Size of dependencies

John_Bush_3 · November 7, 2015, 8:39pm

I've been working with the ES Spout for storm it works great, but I'm concerned about the number of dependencies brought in. It makes my rather small storm job around 180MB because I'm bringing the whole entire hadoop ecosystem transitively. My suggestion would be to maybe slice up the elasticsearch-hadoop projects into smaller jars, for someone using this for only storm, we don't need pig, hive, spark, parquet, etc, etc, etc,etc.

I know I can put dependencies on the storm cluster, but that really breaks the deployment strategy and undermines the whole values the JVM's isolated classpath which I need in an organization is big as mine, with jobs being development by many teams.

I'm going to attempt to size down the dependencies myself which I expect to be a giant hairball of classpath issues. If anyone else has some tips in this arena I'd love to hear them.

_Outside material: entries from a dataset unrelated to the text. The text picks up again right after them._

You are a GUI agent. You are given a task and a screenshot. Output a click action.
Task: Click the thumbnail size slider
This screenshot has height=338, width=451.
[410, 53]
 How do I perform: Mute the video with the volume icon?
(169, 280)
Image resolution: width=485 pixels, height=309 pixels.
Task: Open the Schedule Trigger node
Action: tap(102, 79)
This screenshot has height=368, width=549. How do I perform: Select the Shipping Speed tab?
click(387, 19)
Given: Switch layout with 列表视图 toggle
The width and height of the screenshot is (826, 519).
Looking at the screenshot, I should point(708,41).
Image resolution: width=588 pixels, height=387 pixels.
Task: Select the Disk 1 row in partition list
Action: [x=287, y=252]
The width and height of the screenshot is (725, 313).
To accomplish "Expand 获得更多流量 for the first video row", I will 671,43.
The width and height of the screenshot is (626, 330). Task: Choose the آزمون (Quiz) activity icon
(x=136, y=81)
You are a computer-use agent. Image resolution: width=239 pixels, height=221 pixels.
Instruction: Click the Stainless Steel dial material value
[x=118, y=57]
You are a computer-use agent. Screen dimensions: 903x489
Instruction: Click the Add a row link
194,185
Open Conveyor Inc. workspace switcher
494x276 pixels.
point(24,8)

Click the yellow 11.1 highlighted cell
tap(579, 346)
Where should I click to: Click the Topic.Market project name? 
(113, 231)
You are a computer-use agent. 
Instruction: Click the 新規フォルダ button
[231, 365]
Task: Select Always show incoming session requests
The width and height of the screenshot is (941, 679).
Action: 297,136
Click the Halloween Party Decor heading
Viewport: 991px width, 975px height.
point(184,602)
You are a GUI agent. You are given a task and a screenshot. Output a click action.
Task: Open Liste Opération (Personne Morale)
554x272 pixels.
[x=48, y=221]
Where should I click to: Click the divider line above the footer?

John_Bush_3 · November 7, 2015, 9:02pm

I'll answer my own question, this got the size down by 1/2 and it still runs ok

<dependency>
        <groupId>org.elasticsearch</groupId>
        <artifactId>elasticsearch-hadoop</artifactId>
        <version>2.1.0</version>
        <scope>runtime</scope>
        <exclusions>
            <exclusion>
                <groupId>org.apache.spark</groupId>
                <artifactId>*</artifactId>
            </exclusion>
            <exclusion>
                <groupId>org.spark-project</groupId>
                <artifactId>*</artifactId>
            </exclusion>
            <exclusion>
                <groupId>org.glassfish</groupId>
                <artifactId>*</artifactId>
            </exclusion>
            <exclusion>
                <groupId>com.twitter</groupId>
                <artifactId>*</artifactId>
            </exclusion>
            <exclusion>
                <groupId>org.apache.zookeeper</groupId>
                <artifactId>*</artifactId>
            </exclusion>
            <exclusion>
                <groupId>org.apache.hive</groupId>
                <artifactId>*</artifactId>
            </exclusion>

            <exclusion>
                <groupId>log4j</groupId>
                <artifactId>*</artifactId>
            </exclusion>
            <exclusion>
                <groupId>org.slf4j</groupId>
                <artifactId>*</artifactId>
            </exclusion>


        </exclusions>
    </dependency>

costin · November 7, 2015, 9:03pm

Have you tried using the minimalistic binaries ?

John_Bush_3 · November 7, 2015, 9:04pm

oh nice! that's exactly what I need. Thanks.